Aim of the task: Print the line that contains "You are a computer-use agent." and every line that follows it in the data below, ending with the final line; include nothing else.
━━━━━ Information given ━━━━━
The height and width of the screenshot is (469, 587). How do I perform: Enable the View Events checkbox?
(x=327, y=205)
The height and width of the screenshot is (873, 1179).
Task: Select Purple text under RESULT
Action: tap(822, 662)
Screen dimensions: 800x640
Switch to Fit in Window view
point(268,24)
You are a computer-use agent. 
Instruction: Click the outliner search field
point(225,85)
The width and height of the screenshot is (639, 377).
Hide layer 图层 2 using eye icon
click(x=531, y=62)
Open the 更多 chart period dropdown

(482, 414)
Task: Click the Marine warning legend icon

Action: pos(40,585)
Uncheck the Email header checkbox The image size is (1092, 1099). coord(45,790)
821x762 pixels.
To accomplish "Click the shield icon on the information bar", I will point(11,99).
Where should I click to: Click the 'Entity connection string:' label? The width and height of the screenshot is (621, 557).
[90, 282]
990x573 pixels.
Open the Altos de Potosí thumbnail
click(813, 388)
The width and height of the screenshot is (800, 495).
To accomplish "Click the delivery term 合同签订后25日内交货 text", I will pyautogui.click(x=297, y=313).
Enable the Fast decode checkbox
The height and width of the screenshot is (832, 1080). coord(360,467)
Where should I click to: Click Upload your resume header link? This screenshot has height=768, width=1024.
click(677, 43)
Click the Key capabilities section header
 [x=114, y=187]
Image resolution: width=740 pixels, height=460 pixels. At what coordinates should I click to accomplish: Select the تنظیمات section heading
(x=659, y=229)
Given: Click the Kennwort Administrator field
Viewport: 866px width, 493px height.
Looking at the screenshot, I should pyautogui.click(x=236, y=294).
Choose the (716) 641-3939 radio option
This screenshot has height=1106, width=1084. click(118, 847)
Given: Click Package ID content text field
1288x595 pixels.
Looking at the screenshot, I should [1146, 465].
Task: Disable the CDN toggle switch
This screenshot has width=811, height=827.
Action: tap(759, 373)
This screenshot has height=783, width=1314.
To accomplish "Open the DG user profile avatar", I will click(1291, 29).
━━━━━
Response box:
You are a computer-use agent. 
Instruction: Click the outliner search field
point(225,85)
The width and height of the screenshot is (639, 377).
Hide layer 图层 2 using eye icon
click(x=531, y=62)
Open the 更多 chart period dropdown

(482, 414)
Task: Click the Marine warning legend icon

Action: pos(40,585)
Uncheck the Email header checkbox The image size is (1092, 1099). coord(45,790)
821x762 pixels.
To accomplish "Click the shield icon on the information bar", I will point(11,99).
Where should I click to: Click the 'Entity connection string:' label? The width and height of the screenshot is (621, 557).
[90, 282]
990x573 pixels.
Open the Altos de Potosí thumbnail
click(813, 388)
The width and height of the screenshot is (800, 495).
To accomplish "Click the delivery term 合同签订后25日内交货 text", I will pyautogui.click(x=297, y=313).
Enable the Fast decode checkbox
The height and width of the screenshot is (832, 1080). coord(360,467)
Where should I click to: Click Upload your resume header link? This screenshot has height=768, width=1024.
click(677, 43)
Click the Key capabilities section header
 [x=114, y=187]
Image resolution: width=740 pixels, height=460 pixels. At what coordinates should I click to accomplish: Select the تنظیمات section heading
(x=659, y=229)
Given: Click the Kennwort Administrator field
Viewport: 866px width, 493px height.
Looking at the screenshot, I should pyautogui.click(x=236, y=294).
Choose the (716) 641-3939 radio option
This screenshot has height=1106, width=1084. click(118, 847)
Given: Click Package ID content text field
1288x595 pixels.
Looking at the screenshot, I should [1146, 465].
Task: Disable the CDN toggle switch
This screenshot has width=811, height=827.
Action: tap(759, 373)
This screenshot has height=783, width=1314.
To accomplish "Open the DG user profile avatar", I will click(1291, 29).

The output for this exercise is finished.